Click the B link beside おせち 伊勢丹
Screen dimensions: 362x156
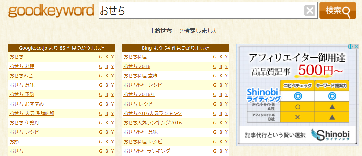coord(107,123)
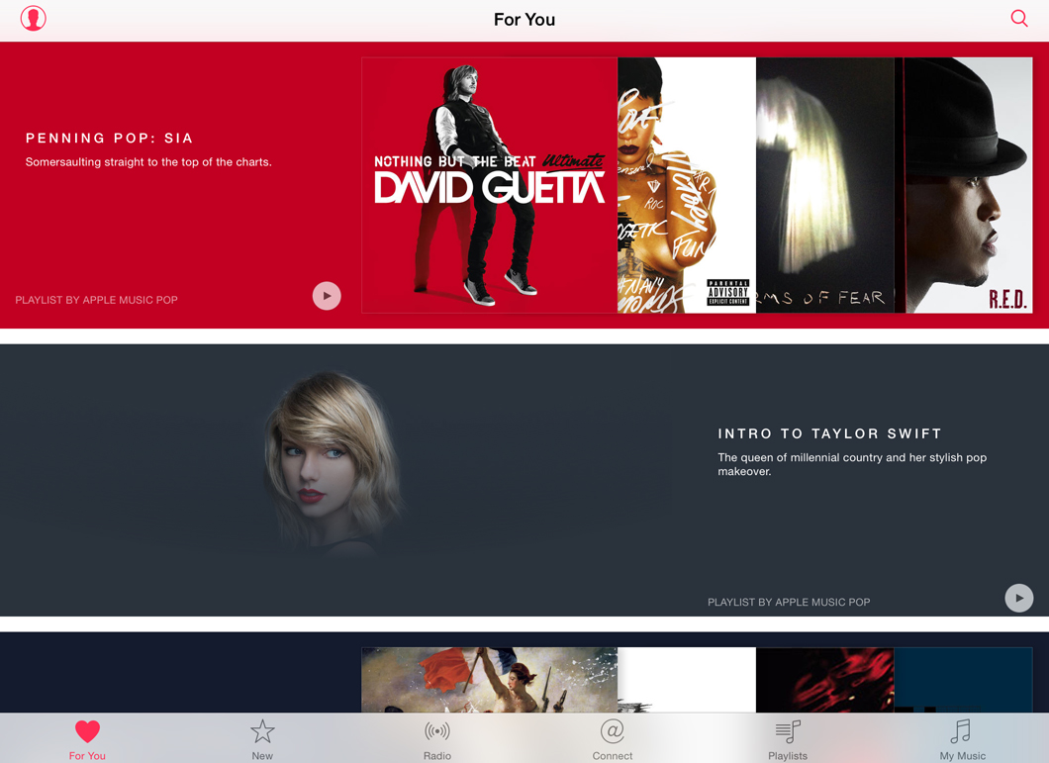Image resolution: width=1049 pixels, height=763 pixels.
Task: Play the Intro to Taylor Swift playlist
Action: coord(1018,598)
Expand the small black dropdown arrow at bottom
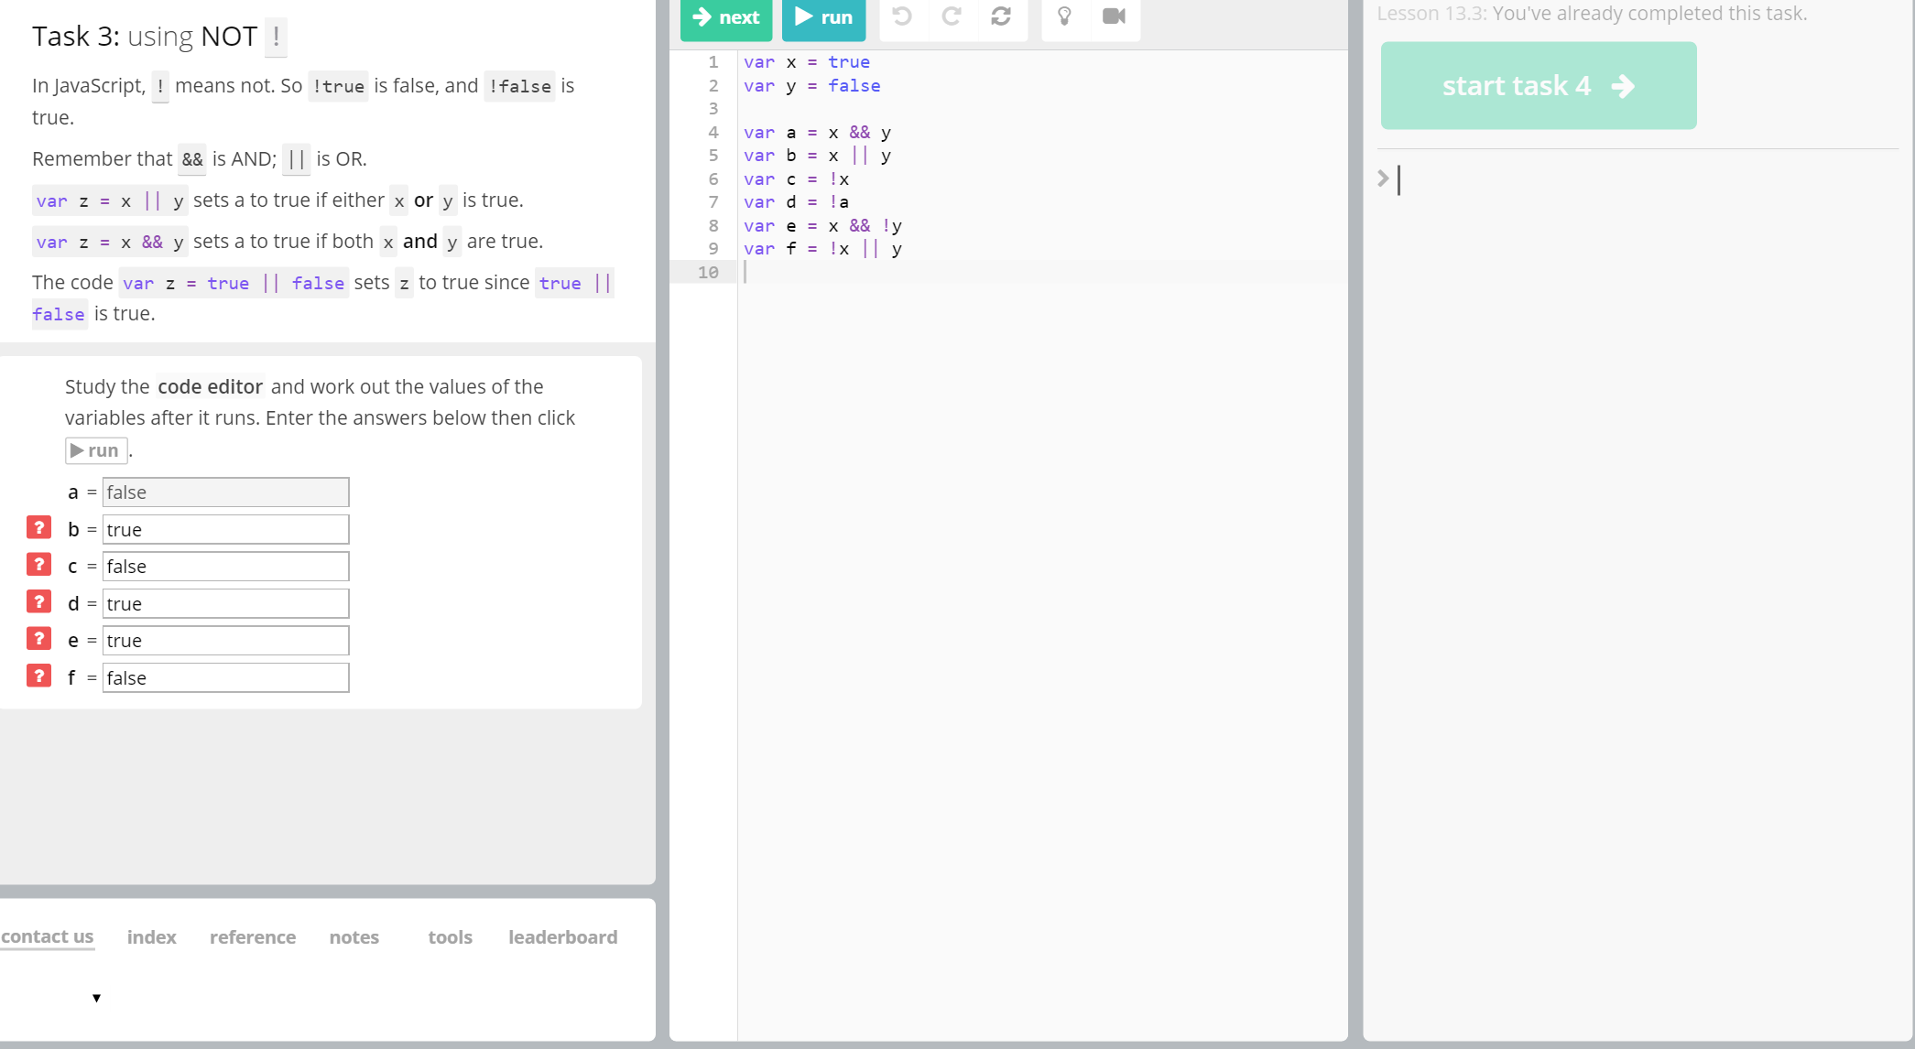The image size is (1915, 1049). (x=96, y=998)
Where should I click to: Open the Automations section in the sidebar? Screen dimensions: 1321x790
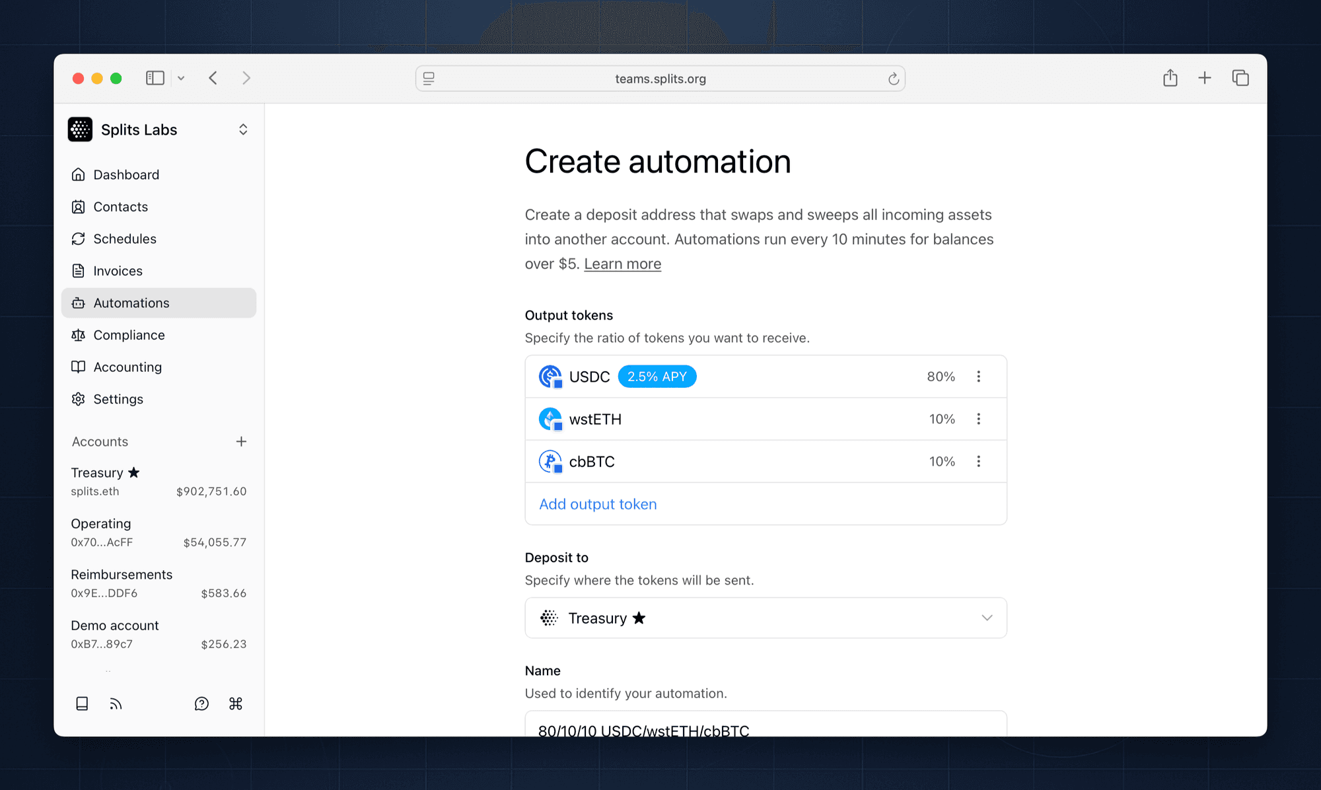point(130,303)
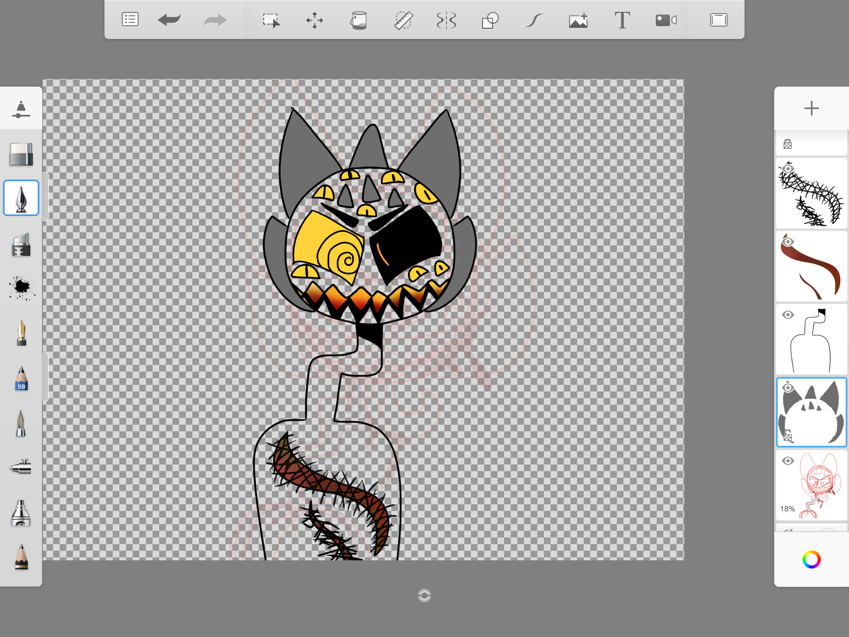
◇ ◇ ◇
WRITTEN PROBLEM: Copy the listing above word for word, starting with the line that contains "Expand the small" and going on through the end of the listing. Leave the pictures out of your copy.

ANSWER TO THE EXERCISE:
Expand the small black dropdown arrow at bottom
The image size is (1915, 1049). (x=96, y=998)
Where should I click to: Open the Automations section in the sidebar? Screen dimensions: 1321x790
point(130,303)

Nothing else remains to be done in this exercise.